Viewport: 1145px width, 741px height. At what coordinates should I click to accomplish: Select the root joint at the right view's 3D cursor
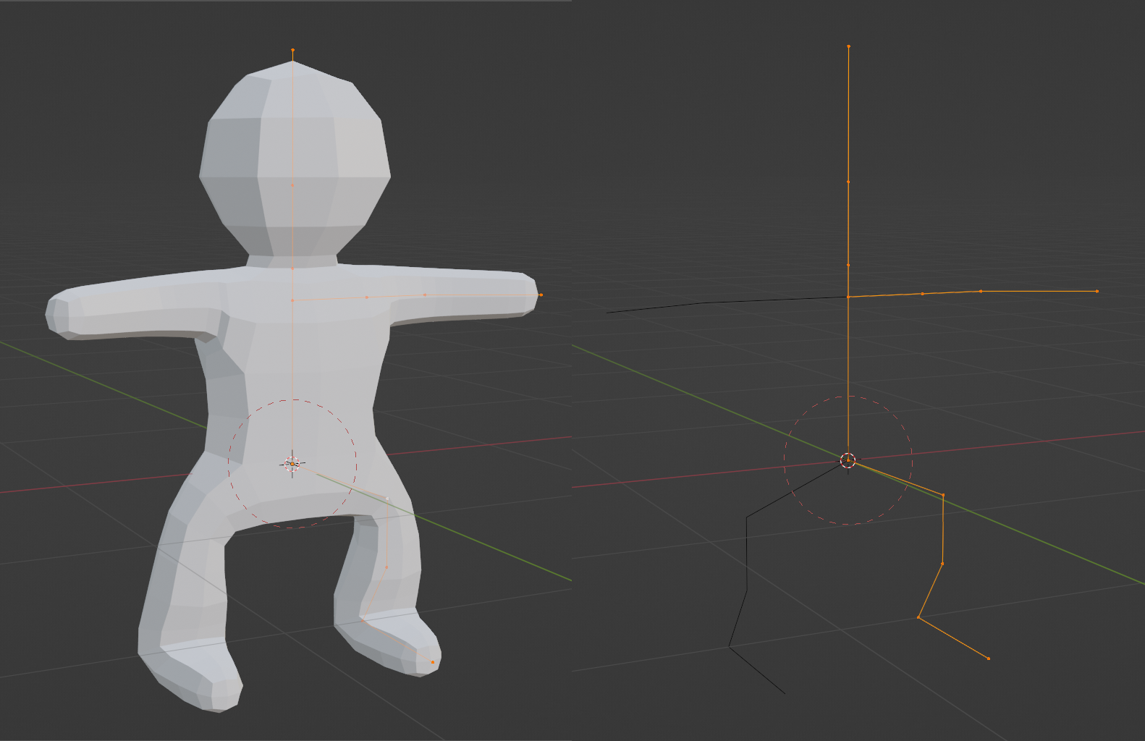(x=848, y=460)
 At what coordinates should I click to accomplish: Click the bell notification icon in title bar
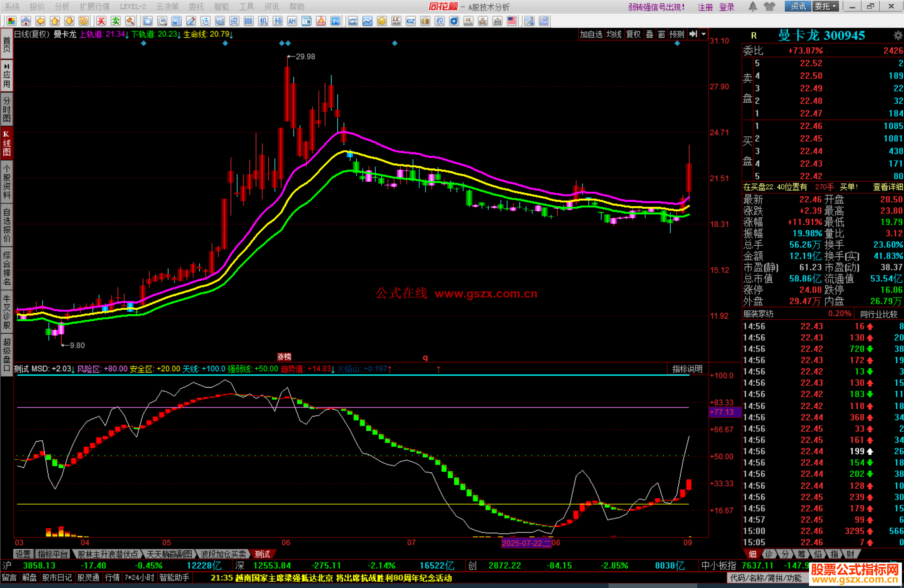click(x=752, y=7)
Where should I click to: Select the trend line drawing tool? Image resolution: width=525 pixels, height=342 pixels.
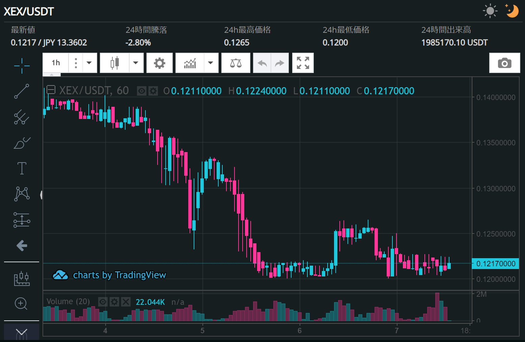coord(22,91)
________________________
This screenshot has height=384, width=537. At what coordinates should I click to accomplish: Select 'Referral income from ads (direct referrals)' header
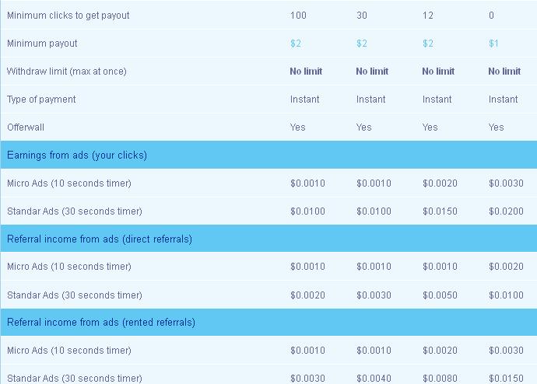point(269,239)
________________________
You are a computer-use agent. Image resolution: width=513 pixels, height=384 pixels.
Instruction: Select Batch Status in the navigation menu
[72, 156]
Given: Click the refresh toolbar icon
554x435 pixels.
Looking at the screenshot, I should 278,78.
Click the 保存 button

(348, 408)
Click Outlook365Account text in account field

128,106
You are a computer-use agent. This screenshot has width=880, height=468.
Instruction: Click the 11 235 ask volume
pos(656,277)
________________________
● **指示**
「This screenshot has height=384, width=537.」を含む行から「point(269,239)」を含む行まで、両端の行も含めてすべて一字一句そのまま書き写してください。画像は省いてください。

● **解答**
This screenshot has height=384, width=537. At what coordinates should I click to accomplish: Select 'Referral income from ads (direct referrals)' header
point(269,239)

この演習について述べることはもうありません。